## What needs to be done
Only the lines from the one with "Select the 11/11 06:59 AM date entry" to the end of the data below should be returned, each exactly as it stands.

Collected data:
____
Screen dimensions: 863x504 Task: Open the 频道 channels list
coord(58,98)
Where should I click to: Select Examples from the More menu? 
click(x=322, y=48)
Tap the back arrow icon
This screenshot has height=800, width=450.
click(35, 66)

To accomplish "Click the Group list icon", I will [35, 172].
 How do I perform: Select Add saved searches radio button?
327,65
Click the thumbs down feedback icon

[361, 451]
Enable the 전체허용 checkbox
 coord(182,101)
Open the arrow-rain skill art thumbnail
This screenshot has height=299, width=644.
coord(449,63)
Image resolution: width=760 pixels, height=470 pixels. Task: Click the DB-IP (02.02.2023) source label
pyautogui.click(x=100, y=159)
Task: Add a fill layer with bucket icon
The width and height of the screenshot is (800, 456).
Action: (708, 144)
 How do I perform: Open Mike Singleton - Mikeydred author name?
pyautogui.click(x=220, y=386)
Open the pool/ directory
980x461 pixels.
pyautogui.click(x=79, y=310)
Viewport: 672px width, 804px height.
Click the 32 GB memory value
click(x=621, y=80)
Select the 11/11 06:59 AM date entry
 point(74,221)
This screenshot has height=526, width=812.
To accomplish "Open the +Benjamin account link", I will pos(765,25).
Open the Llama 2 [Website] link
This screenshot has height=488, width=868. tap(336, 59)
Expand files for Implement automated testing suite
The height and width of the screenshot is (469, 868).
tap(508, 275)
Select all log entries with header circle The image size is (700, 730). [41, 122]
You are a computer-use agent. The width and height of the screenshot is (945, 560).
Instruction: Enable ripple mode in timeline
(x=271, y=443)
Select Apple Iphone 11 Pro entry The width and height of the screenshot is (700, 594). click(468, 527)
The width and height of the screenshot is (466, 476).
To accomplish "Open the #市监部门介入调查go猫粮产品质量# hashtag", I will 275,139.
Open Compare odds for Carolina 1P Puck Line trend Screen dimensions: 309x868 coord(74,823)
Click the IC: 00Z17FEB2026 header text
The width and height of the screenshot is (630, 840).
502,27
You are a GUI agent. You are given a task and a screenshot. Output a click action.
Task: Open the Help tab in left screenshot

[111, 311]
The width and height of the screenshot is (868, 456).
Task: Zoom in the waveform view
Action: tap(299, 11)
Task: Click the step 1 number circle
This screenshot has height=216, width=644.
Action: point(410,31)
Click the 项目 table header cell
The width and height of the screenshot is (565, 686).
____
## Response to this task
Select the 11/11 06:59 AM date entry
 point(74,221)
This screenshot has height=526, width=812.
To accomplish "Open the +Benjamin account link", I will pos(765,25).
Open the Llama 2 [Website] link
This screenshot has height=488, width=868. tap(336, 59)
Expand files for Implement automated testing suite
The height and width of the screenshot is (469, 868).
tap(508, 275)
Select all log entries with header circle The image size is (700, 730). [41, 122]
You are a computer-use agent. The width and height of the screenshot is (945, 560).
Instruction: Enable ripple mode in timeline
(x=271, y=443)
Select Apple Iphone 11 Pro entry The width and height of the screenshot is (700, 594). click(468, 527)
The width and height of the screenshot is (466, 476).
To accomplish "Open the #市监部门介入调查go猫粮产品质量# hashtag", I will 275,139.
Open Compare odds for Carolina 1P Puck Line trend Screen dimensions: 309x868 coord(74,823)
Click the IC: 00Z17FEB2026 header text
The width and height of the screenshot is (630, 840).
502,27
You are a GUI agent. You are given a task and a screenshot. Output a click action.
Task: Open the Help tab in left screenshot

[111, 311]
The width and height of the screenshot is (868, 456).
Task: Zoom in the waveform view
Action: tap(299, 11)
Task: Click the step 1 number circle
This screenshot has height=216, width=644.
Action: point(410,31)
Click the 项目 table header cell
The width and height of the screenshot is (565, 686).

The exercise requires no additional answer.